全部読むのは大変なので、時流に乗っている規定「SNS 利用規程」だけ見てみました。

企業がSNSを利用する社員にいいたいことは、「企業秘密漏らすなよ?」「バカッターとかすんなよ?」の2点に尽きると思われますが、それをどうポリシーっぽく書くか、ですよね。サンプルではそれを見事にちゃんとした文章にしています。

企業秘密漏らすなよ?

「4.1 業務目的での利用」にこんな記載があります。

(2)SNS に記述する内容は、公開 Web サーバに記述する公開情報に準ずる。

仕事の話をする場合にはWebサーバで公開されている情報以外は喋るなよ、と。まあ企業の公式アカウントはそれ以上のことを書いたりもするわけですが、広報がやってるんでもない限りはこのルールが分かりやすくていいですよね。

バカッターとかすんなよ?

これは「4.2 業務目的外(私的利用)での利用」に該当箇所が。

社員等が SNS を利用する場合、当社の非公開情報、法律、公序良俗に違反する 記載をしてはならない。

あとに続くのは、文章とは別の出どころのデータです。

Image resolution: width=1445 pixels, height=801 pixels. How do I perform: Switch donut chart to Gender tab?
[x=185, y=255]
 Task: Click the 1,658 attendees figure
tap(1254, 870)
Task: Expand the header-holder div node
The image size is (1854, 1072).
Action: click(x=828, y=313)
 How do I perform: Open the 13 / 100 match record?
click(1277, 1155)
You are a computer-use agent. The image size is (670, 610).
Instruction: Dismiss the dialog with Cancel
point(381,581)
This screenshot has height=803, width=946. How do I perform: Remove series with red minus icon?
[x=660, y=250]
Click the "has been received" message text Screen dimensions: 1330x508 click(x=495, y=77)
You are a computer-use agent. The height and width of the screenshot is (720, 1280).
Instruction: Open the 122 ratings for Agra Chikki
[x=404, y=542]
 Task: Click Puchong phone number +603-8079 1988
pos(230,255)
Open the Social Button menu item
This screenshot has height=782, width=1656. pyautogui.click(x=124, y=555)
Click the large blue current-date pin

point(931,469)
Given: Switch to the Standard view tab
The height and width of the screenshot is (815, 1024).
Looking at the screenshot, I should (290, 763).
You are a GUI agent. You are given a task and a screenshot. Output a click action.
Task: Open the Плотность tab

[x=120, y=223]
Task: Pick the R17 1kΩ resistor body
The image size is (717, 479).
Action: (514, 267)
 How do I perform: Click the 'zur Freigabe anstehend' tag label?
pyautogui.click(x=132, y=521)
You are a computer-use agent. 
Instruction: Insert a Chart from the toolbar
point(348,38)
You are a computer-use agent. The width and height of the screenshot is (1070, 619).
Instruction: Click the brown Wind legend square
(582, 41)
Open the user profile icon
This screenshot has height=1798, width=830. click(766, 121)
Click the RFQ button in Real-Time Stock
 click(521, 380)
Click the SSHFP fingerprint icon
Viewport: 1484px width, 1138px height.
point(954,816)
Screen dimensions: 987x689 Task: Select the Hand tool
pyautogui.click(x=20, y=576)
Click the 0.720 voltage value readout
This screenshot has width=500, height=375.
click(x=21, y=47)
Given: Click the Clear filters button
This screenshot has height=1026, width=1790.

さすがにコンビニの冷蔵庫に入るのは公序良俗に違反するというのは誰でもわかると思うので(分かってないならわざわざツイッターにあげたりしないよね)、明確に禁止することでそれなりの抑止にはなりそうですね。私的利用についてまで指示される覚えはねーって思うかもしれませんけど、どこかに属している以上ある程度はしょうがない。実際勤め先まで晒されて一緒くたに叩かれるとか普通ですし、業界によっては致命的です。

でも以下2つを私的利用の方に書くのはちょっと過保護なような。

(4)社員等は使用デバイス(PC、スマートフォン、タブレット)と SNS の設定により、 使用デバイス上のデータ、写真、位置情報と SNS が自動連携され、自分のプライバシーデータ、写真、位置情報が予期せず公開される可能性のあることに注意すること。
(5)社員等は SNS の予期せぬ設定変更、機能追加によりセキュリティ制限レベルが変わり、情報がより一般に公開される可能性のあることに注意すること。

まあこれも情報漏えいやバカッター防止には書くしかないのかな。

炎上したら連絡を

業務目的・業務目的外どちらにも、クレーム、中傷、炎上があった場合は報告しろとありますね。

(3)SNS 利用において、他利用者からのクレーム、中傷、炎上等がある場合は、情報 セキュリティ担当者に報告すること。

(6)社員等は SNS 利用において、当社の非公開情報の漏えいの可能性、他利用者からのクレーム、中傷、炎上等により当社の信用失墜がある可能性がある場合は、 部門長及び情報セキュリティ委員会に報告すること。

「炎上」って単語が入ってるとか時代ですねえ。

炎上は悪意がなくてもするときはするので、意図的にやったのでなければ炎上しても素直に報告してきたら厳罰に処すようなことはしないで欲しいものです。情報漏えいと同じで、報告することを躊躇させるようなやり方は絶対によくない。

ここまで私的利用について踏み込んでるポリシーというのも珍しい気がしますが、今後はこれが当たり前になっていくんでしょうね。